Wednesday, March 28, 2012

The Holy Thief



William Ryan
The Holy Thief

Minotaur Books, 2011

In a normal working day, Captain of Moscow Militia Alexei Korolev goes to his office in the building at Petrovka, where the statue of Commissar Yagoda is removed and ready to be replaced with a statue of Yezhov. In Moscow, 1936, no one is protected from NKVD, even the investigators of the Criminal Investigation Division. Yesterday’s Stalin's loyal assistant Yagoda becomes an enemy of the people, and cleaning can hurt anyone. A colleague of Korolev ckracked jokes about Stalin, and now no one knows where the joker has gone, and the Korolev’s chief General Popov, responsible for his subordinates’s long tongue, may soon go to the camps as well.

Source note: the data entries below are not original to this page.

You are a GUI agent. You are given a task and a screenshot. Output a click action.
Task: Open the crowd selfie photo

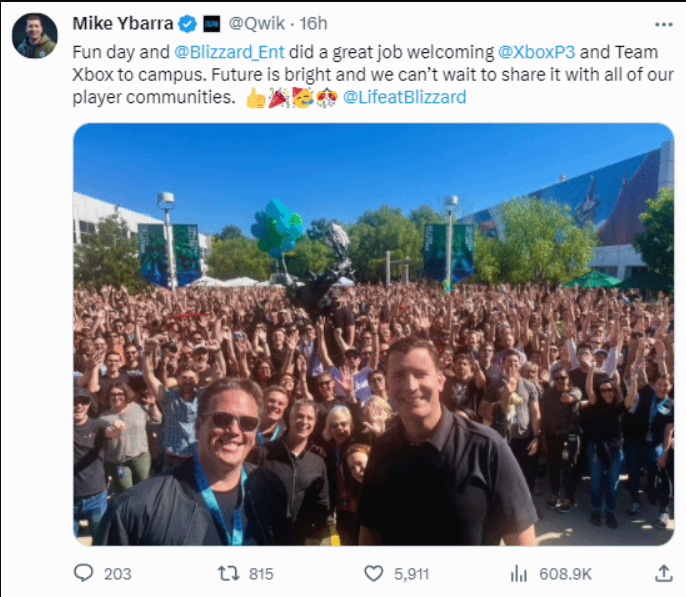point(374,335)
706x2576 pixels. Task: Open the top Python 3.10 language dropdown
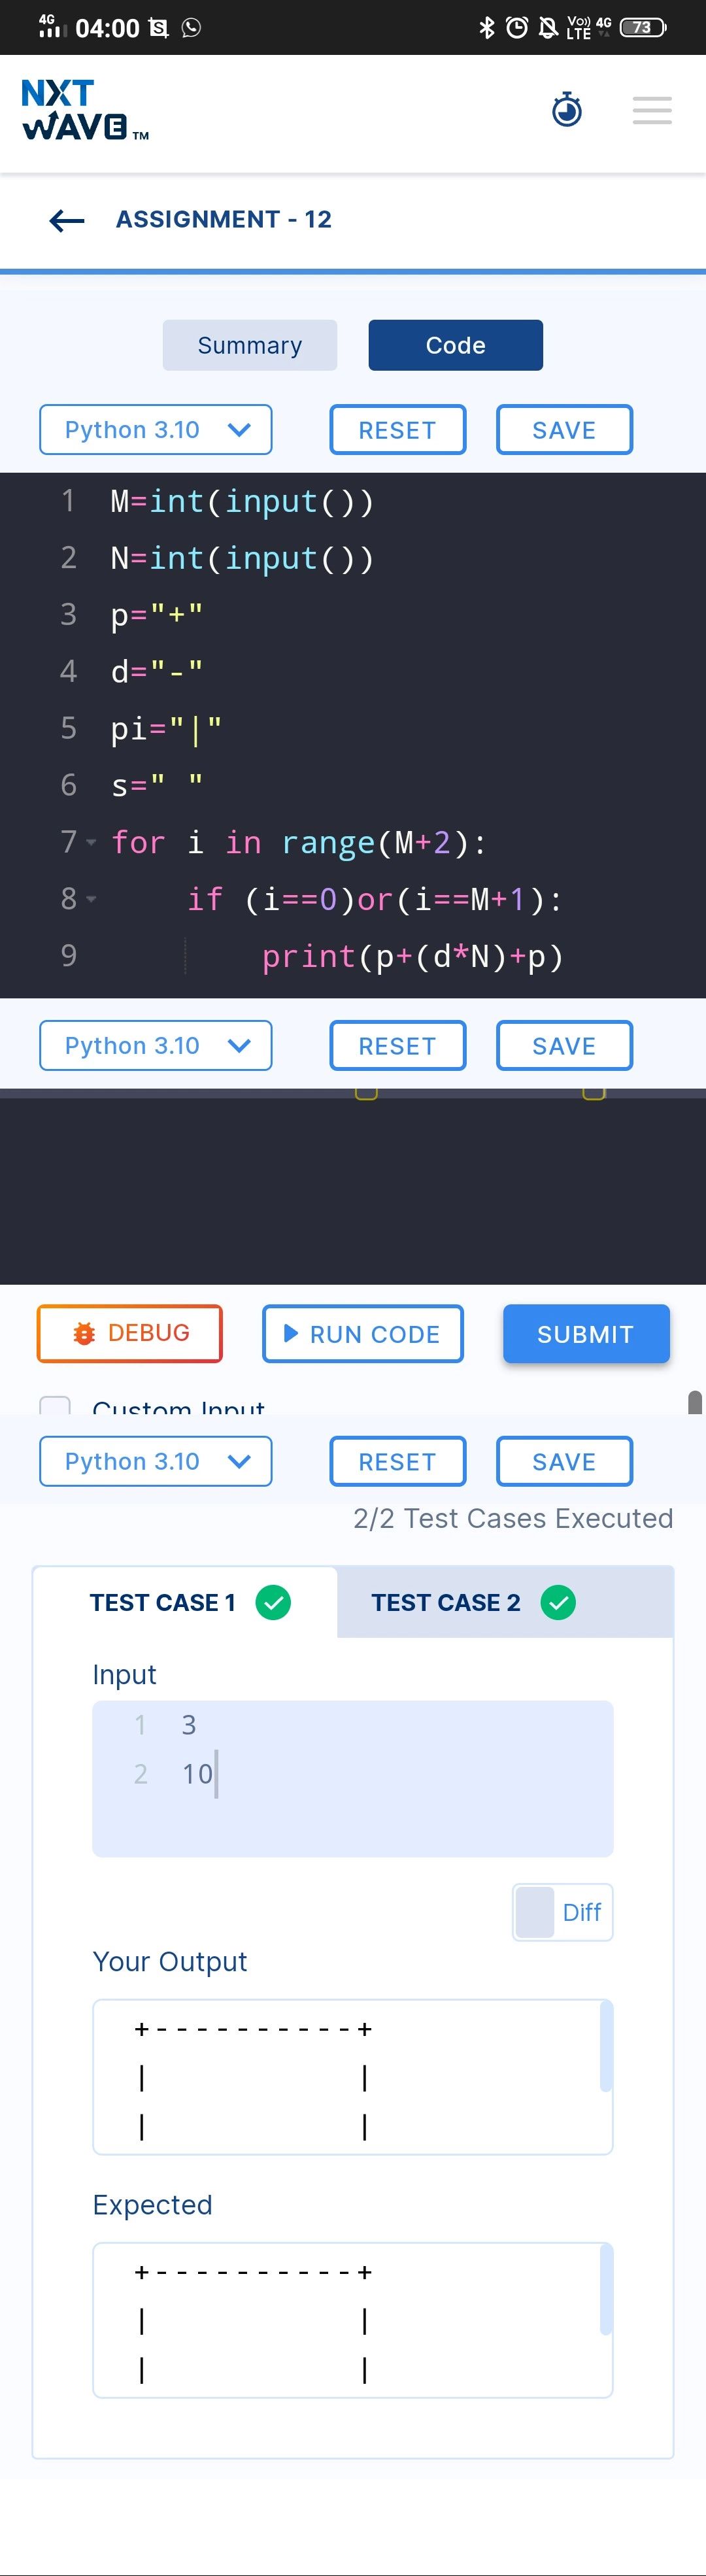155,430
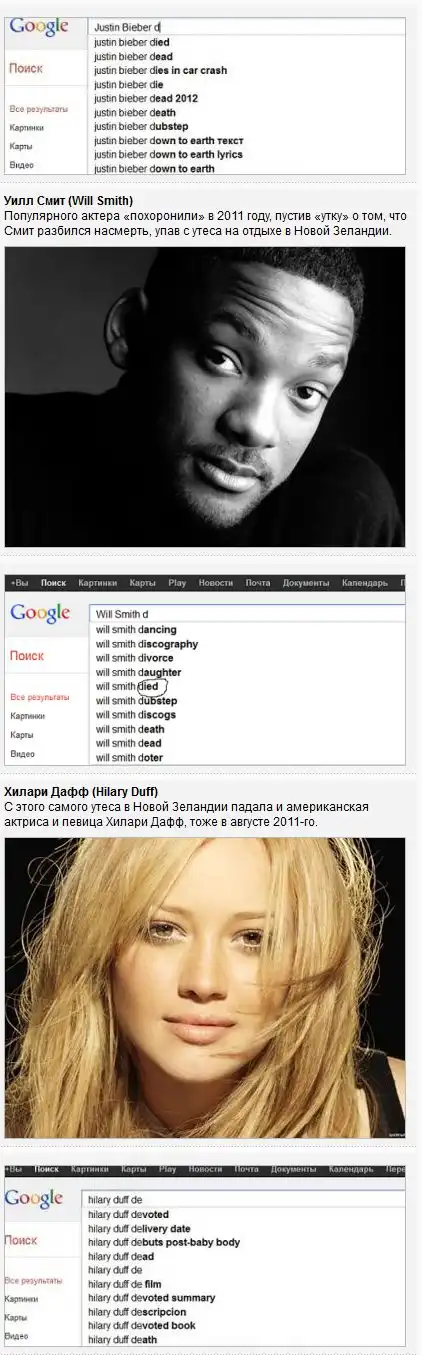Open Картинки in the Will Smith top bar
Screen dimensions: 422x1355
click(x=97, y=583)
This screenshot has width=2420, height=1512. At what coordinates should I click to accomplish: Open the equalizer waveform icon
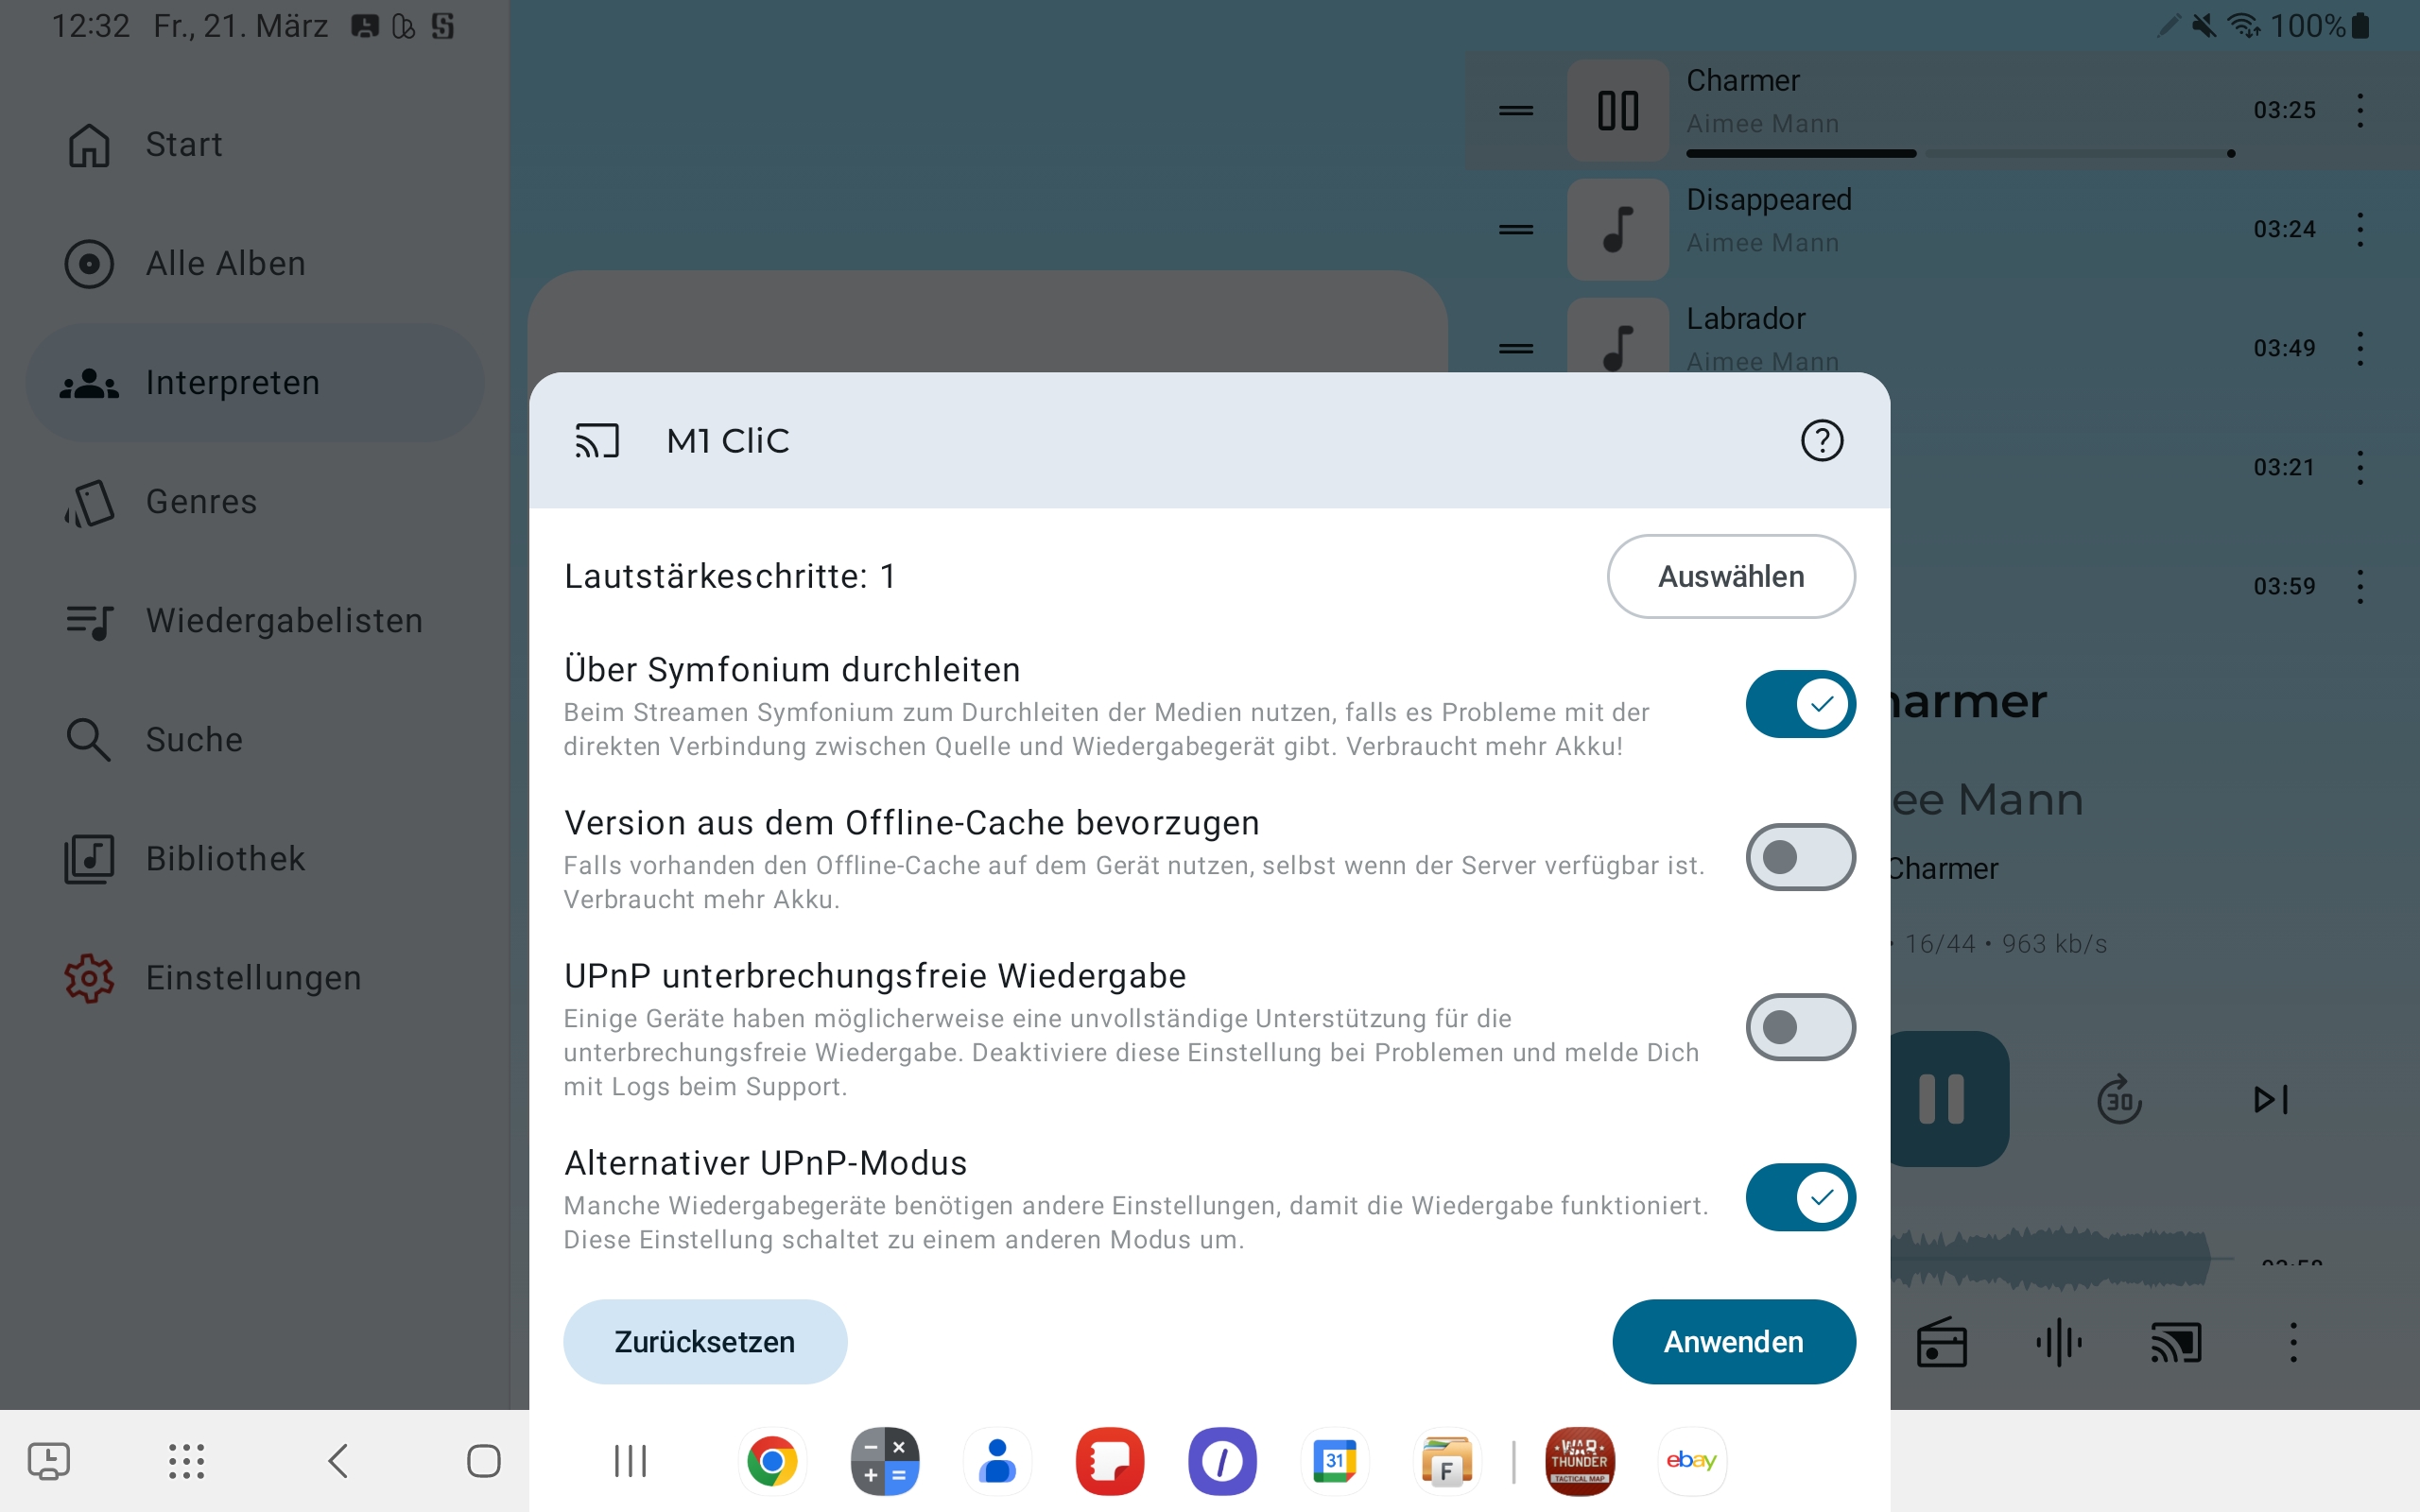[2059, 1342]
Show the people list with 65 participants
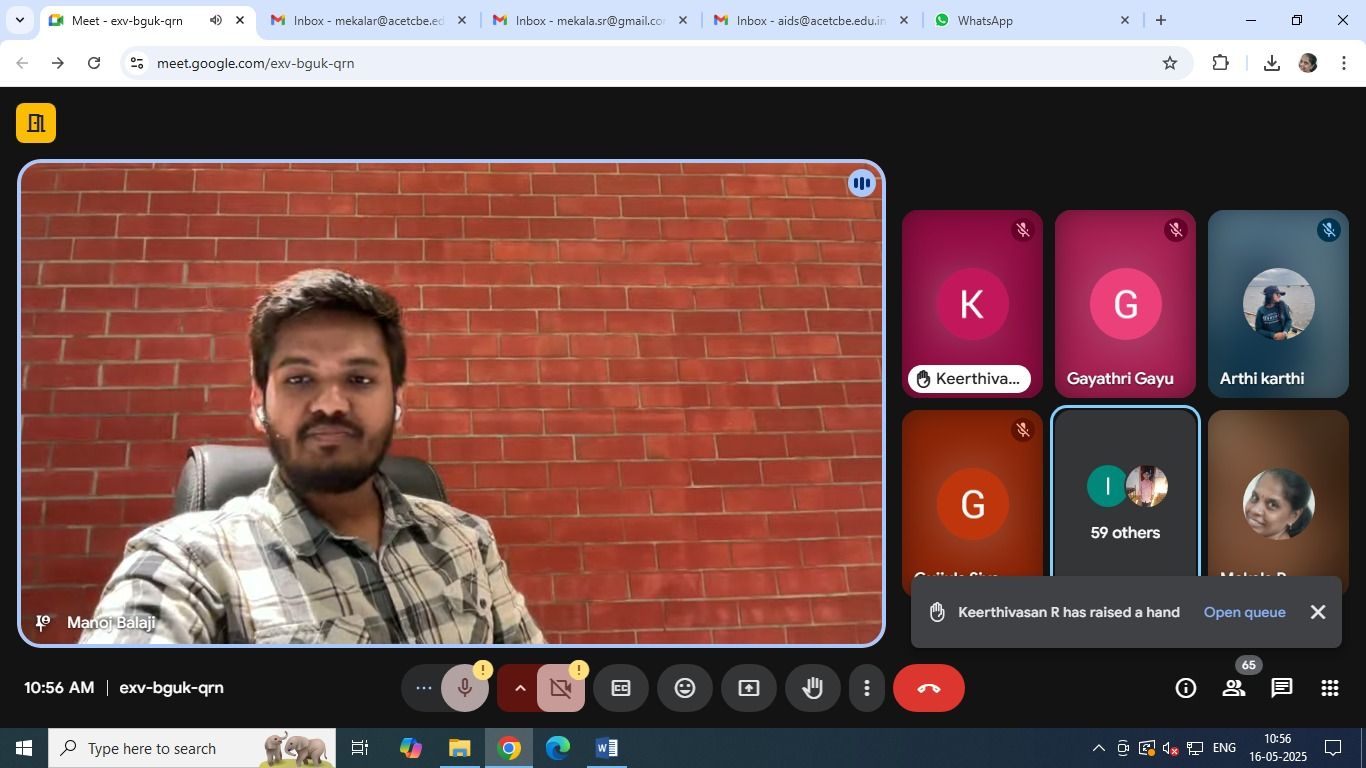Viewport: 1366px width, 768px height. (1234, 688)
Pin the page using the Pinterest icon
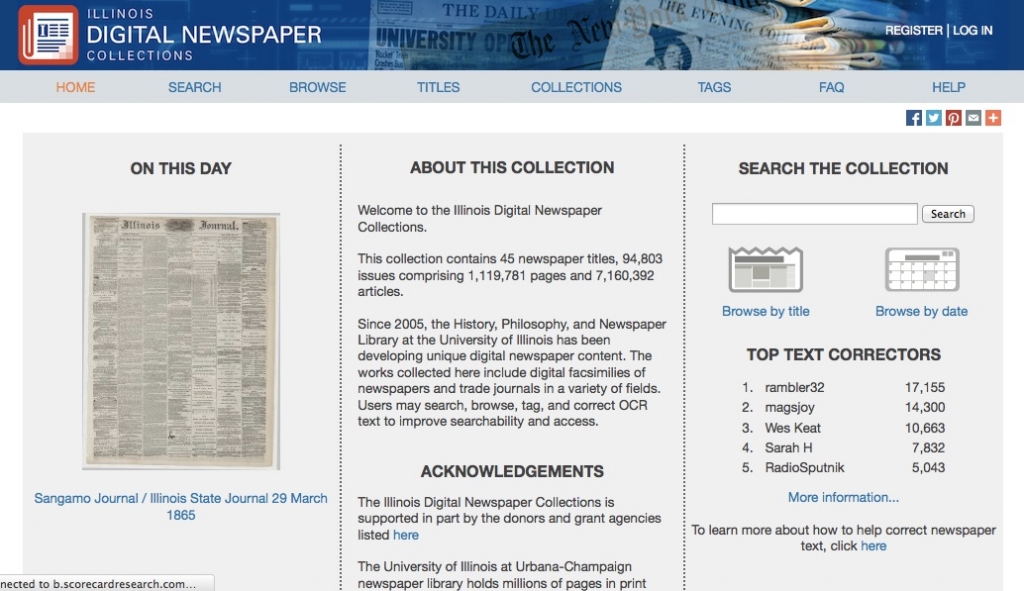 [x=951, y=117]
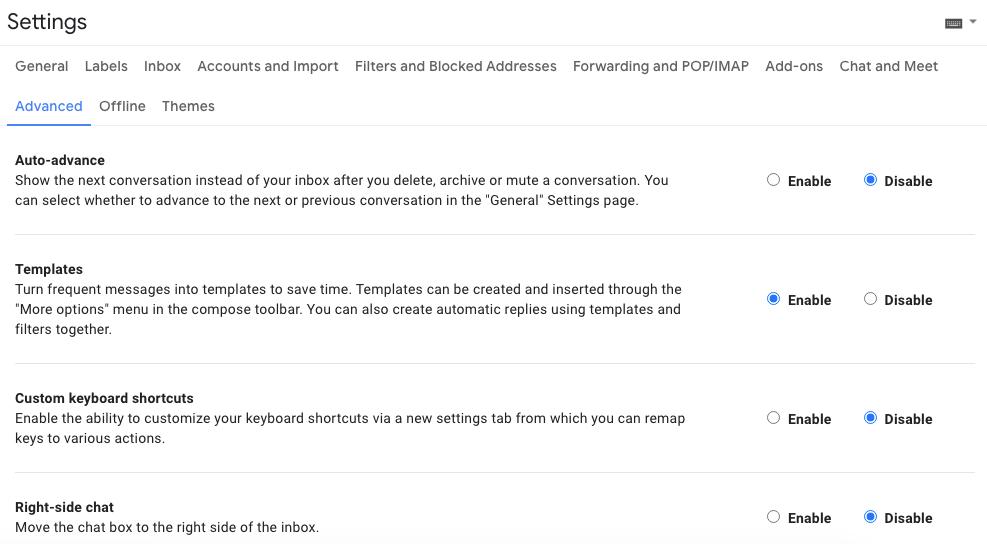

Korolev is in good relations with the authorities; he does not talk much, reveals complex cases with unusual zeal, supports the party line and believes in God, which, of course, hides from everyone. When at the church a disfigured body of a young woman is found, Popov gives the case to his best detective. Murdered woman is a foreigner, and it interests chekists. The colonel of NKVD Gregorin does not take the case himself, but asks Korolev to report to him in detail. Gregorin also throws up to Korolev the information on the identity of the murdered: she was not only an American (with Russian roots), but also a nun. Soon after that the body of a Thief is found, killed and disfigured in the same way as the American nun. Korolev concluded that the two murders had a connection. Captain seeks help to Babel, the very same author of "Odessa Tales" and "Red Cavalry" who is close to the criminal world, to help him to establish the identity of the Thief who was murdered. Korolev will have to reveal a very tricky conspiracy and stay alive.

Ryan, a Londoner, who studied in Ireland, suddenly has written a successful book on the Moscow of the 30s. If the cover stood a Russian name, probably no one would have guessed that it’s written by an Englishman. Englishness of the novel only gives the charm to the book. If you do not take into account the interrogations in the basement of NKVD (because no one really knows what and how exactly was happening there), then the book has almost no factual errors (although I'm generally not an expert on the era). Several times not so young characters are called by their pet names and vice versa, young police officer is called by name and patronymic; camps are called the Zone, though, I think, this name of places of deprivation of liberty came later, but the rest looks all right. Heroes smoke papirosas, eat blinis, sometimes Ments are called Ments.

The British origin of the author affects humor side of the novel.Humor here is typically British. Only Korolev’s skirmish with neighbors in kommunalka and gatherings at Babel’s are very funny. Anyway, it is impossible not to smile (and I even laughed), reading the dialogue like this:

«Are you a football fan, Comrade? Spartak also?»

"I'm sorry, Comrade Starostin - Dinamo."

"No reason not to support them, they're a good team. I toured with some of them a few months back and a nicer bunch of lads you couldn't meet."


The real historical figures, such as Babel and Starostin, enhance the effect of humorous books. The novel, which, in general, in the opinion of the publisher was to show Russia choking with fear, produces such effect not due to the atmosphere of fear. Instead, William Ryan presents another surprise. His book is "The Master and Margarita", passed through the prism of Dostoevsky and the British surrealism. «The Holy Thief» is not about fear at all, but about how lonely a man becomes entangled in his life and can not find the exit. Fear all the time is inside’s feeling, not outside’s, but inside of Korolev there is no fear, only a confusion. Around the middle the book turns into a series of surreal episodes, so you finish it, with your mouth open. Meeting with the Thief Kolya, looking over all Moscow; Babel-cat-Behemoth; football fans’s brawls; interrogation in the basement of Lubyanka; the Bible under the mattress, reading "A Hero of Our Time"; a good chekist. All of this can not be reality; it’s a dream of unconscious Korolev. The fifth dream of Alexei Dmitrievich.

A very strange book.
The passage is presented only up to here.